No, non ce l’ho con i taxisti che fanno il loro mestiere; ce l’ho con quelli che vogliono decidere come se fossero padroni di un servizio pubblico. Ma è paradossale che in una grande Capitale dell’Occidente sia un problema spostarsi con uno dei mezzi pubblici più flessibili (e più cari). A Milano non va meglio, ma Roma temo che sia in testo all’irreperibilità delle auto bianche. File interminabili ai posteggi; inutili telefonate ai centralini; impossibili prenotazioni se non per le ore notturne. E va avanti così, da anni.
Un problema sono i taxisti, un problema sono gli amministratori pubblici. La mobilità è una delle libertà civili fondamentali. E in questa situazione non è garantita a coloro che si sottraggono alle due ruote. Gli amministratori delle città italiane, Roma in testa, dovrebbero essere accusati di interruzione di pubblico servizio? Accettano che alcuni concessionari impediscano soluzioni idonee a rendere il servizio adeguato alle esigenze dei cittadini (e dei turisti).

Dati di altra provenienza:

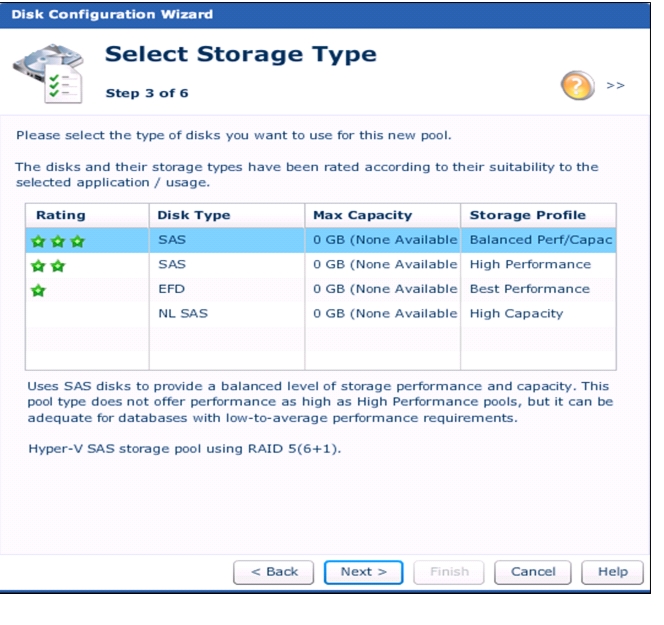The width and height of the screenshot is (664, 625).
Task: Select the SAS Balanced Perf/Capac row
Action: tap(321, 240)
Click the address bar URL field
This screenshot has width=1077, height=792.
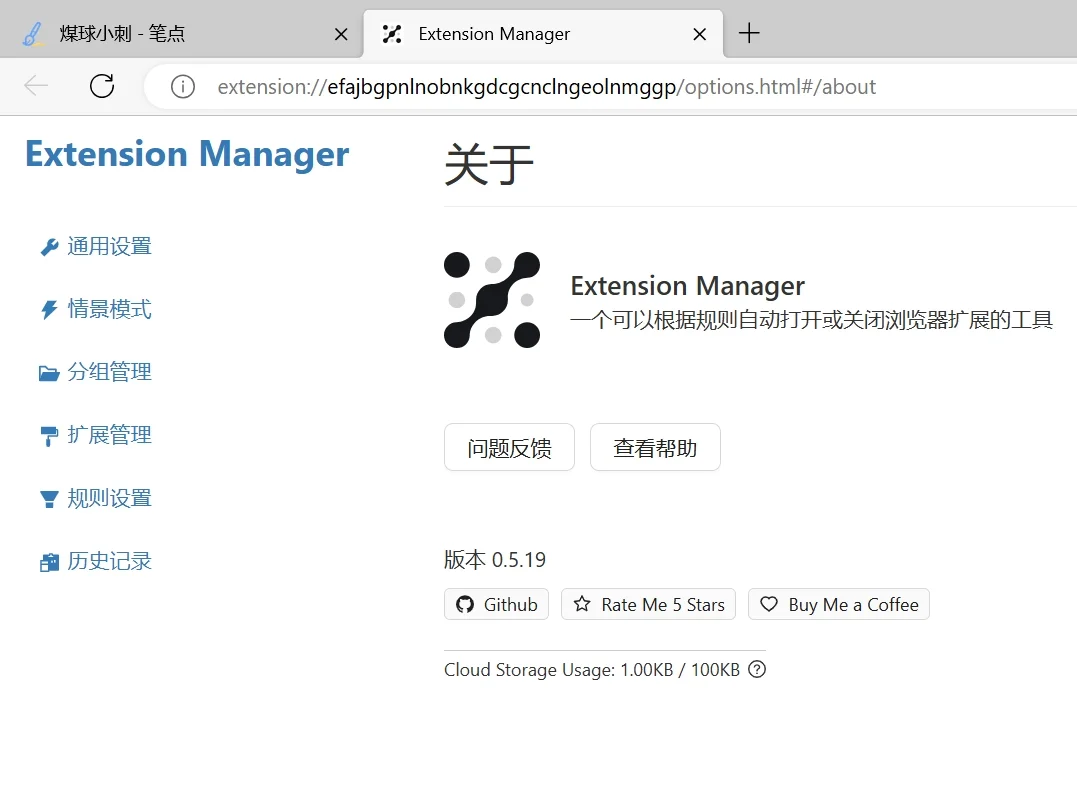[x=600, y=87]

Ci hanno provato con le proteste degli utenti/clienti; ci hanno provato con un decreto (il “decreto asset”) approvato in legge dal Parlamento italiano; ci hanno provato da Bruxelles sollecitando la concorrenza. Nelle scorse settimane ci ha provato L’Autorità di Regolazione dei Trasporti (Art), che per titolo istituzionale è chiamata – nel settore del trasporto con taxi – a monitorare e verificare la corrispondenza dei livelli di offerta del servizio, delle tariffe e della qualità delle relative prestazioni alle esigenze dei diversi contesti urbani, secondo i criteri di ragionevolezza e proporzionalità, allo scopo di garantire il diritto di mobilità degli utenti.
Ebbene l’Autorità – che per definizione è super partes, una istituzione che nulla ha di politico – per bocca del suo presidente Nicola Zaccheo, ha detto che a Roma “non bastano 1.000 taxi in più, ne servono almeno 2.000 in aggiunta”. Il numero attuale di auto bianche in circolazione non è sufficiente, secondo Zaccheo, a soddisfare la domanda. Facile dargli ragione. Basta frequentare Roma (da cittadino o da turista) e si capisce che le code ai parcheggi, così come le attese al telefono per qualunque cooperativa di radiotaxi, oppure i tentativi falliti di “acchiappo” al volo dimostrano solo una cosa: a Roma non ci sono abbastanza taxi. Punto.
Il presidente dell’Art ha anche evidenziato come siano stati rilasciati 42 pareri in procedura ordinaria, tra cui un parere specifico al Comune di Roma Capitale sull’incremento del contingente taxi. Zaccheo ha anche sottolineato che se tutte le città seguissero le indicazioni del’Art ci sarebbero molti meno problemi in alcuni settori.
Apriti cielo! Le affermazioni di Zaccheo non sono state accolte positivamente (è un eufemismo) dai principali sindacati dei tassisti, tra cui Fit CISL Lazio, Ugl Taxi e Federtaxi Cisal. Per costoro il rilievo di Zaccheo è “uno scandalo”. Ma come? Nemmeno l’Authority del settore trasporto ha titolo per tracciare una strada e certificare un problema?
Oltre ai magistrati (con l’autogoverno) e i parlamentari (con l’autodichia) ora bisognerà ammettere che i taxisti possono assurgere a “organo costituzionale” dal momento che non rispondono ad alcun soggetto esterno alla loro corporazione. Decidono loro di sé stessi e non c’è autorità o protesta che tenga. E qui si torna agli amministratori pubblici locali che rilasciano le licenze. Che la mobilità sia uno dei diritti fondamentali della persona nella comunità civile in cui è inserita, è fuor di dubbio. La mobilità è condizione di partecipazione alla vita sociale. La mobilità è premessa per ogni forma di inclusione attiva. E allora, come la mettiamo quando non è possibile programmare un banale spostamento nella Capitale, poiché i mezzi pubblici – si sa – sono del tutto inadeguati; e i taxi introvabili?